§ Your objective
Your answer must be the lines from the start of the records through the line with "アリオ上尾店 (69, 2040)", exactly as written, without the pictures.

[[ Source data, beginning ]]

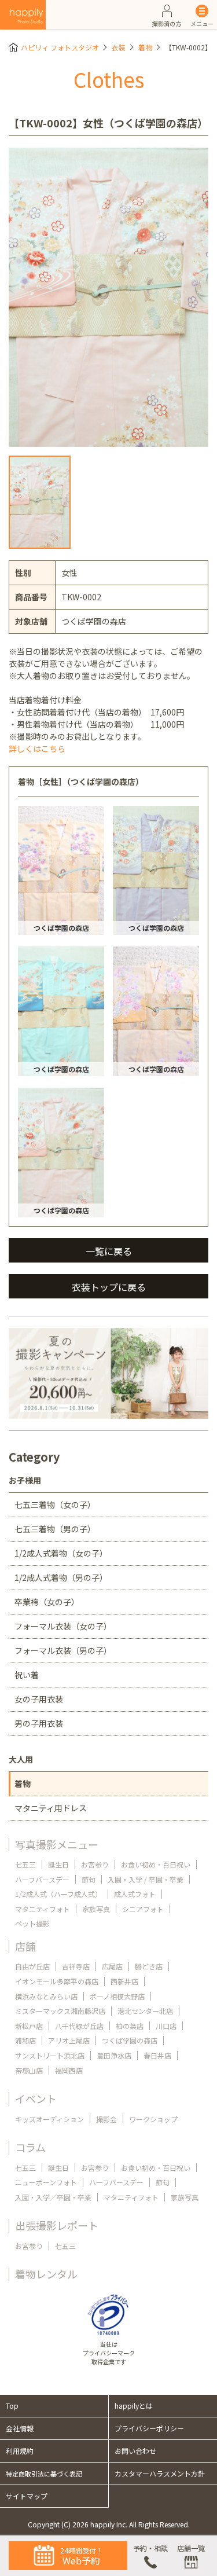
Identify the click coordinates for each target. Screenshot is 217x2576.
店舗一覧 (191, 2548)
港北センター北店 (145, 2011)
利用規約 (20, 2451)
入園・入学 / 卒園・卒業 (145, 1879)
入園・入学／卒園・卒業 (53, 2197)
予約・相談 (150, 2548)
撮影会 (106, 2119)
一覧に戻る (109, 1251)
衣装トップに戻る (109, 1287)
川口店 (166, 2026)
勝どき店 (149, 1966)
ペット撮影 (32, 1923)
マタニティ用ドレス (50, 1808)
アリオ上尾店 (69, 2040)
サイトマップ (26, 2496)
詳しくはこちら (37, 748)
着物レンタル (46, 2273)
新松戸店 (29, 2026)
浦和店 (25, 2040)
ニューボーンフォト (46, 2182)
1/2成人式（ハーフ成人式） (58, 1894)
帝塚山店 (29, 2070)
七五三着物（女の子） (54, 1504)
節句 (88, 1879)
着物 (145, 47)
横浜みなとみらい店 (46, 1996)
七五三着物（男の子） (54, 1529)
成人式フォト (135, 1894)
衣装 (119, 47)
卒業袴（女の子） (46, 1602)
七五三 (25, 1864)
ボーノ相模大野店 (117, 1996)
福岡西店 (69, 2070)
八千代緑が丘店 (79, 2026)
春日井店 (157, 2055)
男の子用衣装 (38, 1723)
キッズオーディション (49, 2119)
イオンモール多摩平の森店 (56, 1981)
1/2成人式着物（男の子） (61, 1577)
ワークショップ (153, 2119)
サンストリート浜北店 (49, 2055)
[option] (108, 297)
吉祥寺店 (76, 1966)
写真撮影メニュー (56, 1844)
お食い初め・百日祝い (155, 1864)
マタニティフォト (42, 1909)
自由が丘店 (32, 1966)
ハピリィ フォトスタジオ (60, 47)
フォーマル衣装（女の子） (63, 1626)
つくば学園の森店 (129, 2040)
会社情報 (20, 2428)
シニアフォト (143, 1909)
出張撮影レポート (56, 2225)
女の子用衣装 (38, 1699)
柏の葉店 (130, 2026)
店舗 (25, 1946)
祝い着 (26, 1674)
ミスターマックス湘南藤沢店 (60, 2011)
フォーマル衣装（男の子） (63, 1650)
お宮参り (95, 1864)
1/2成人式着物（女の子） (61, 1553)
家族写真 (96, 1909)
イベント (36, 2098)
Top (12, 2405)
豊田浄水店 (114, 2055)
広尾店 (112, 1966)
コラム (30, 2147)
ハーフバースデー (42, 1879)
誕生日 (58, 1864)
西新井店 (124, 1981)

[[ Source data, end ]]

§ Output
Identify the click coordinates for each target. Screenshot is 217x2576.
店舗一覧 (191, 2548)
港北センター北店 (145, 2011)
利用規約 (20, 2451)
入園・入学 / 卒園・卒業 (145, 1879)
入園・入学／卒園・卒業 (53, 2197)
予約・相談 (150, 2548)
撮影会 (106, 2119)
一覧に戻る (109, 1251)
衣装トップに戻る (109, 1287)
川口店 (166, 2026)
勝どき店 (149, 1966)
ペット撮影 (32, 1923)
マタニティ用ドレス (50, 1808)
アリオ上尾店 (69, 2040)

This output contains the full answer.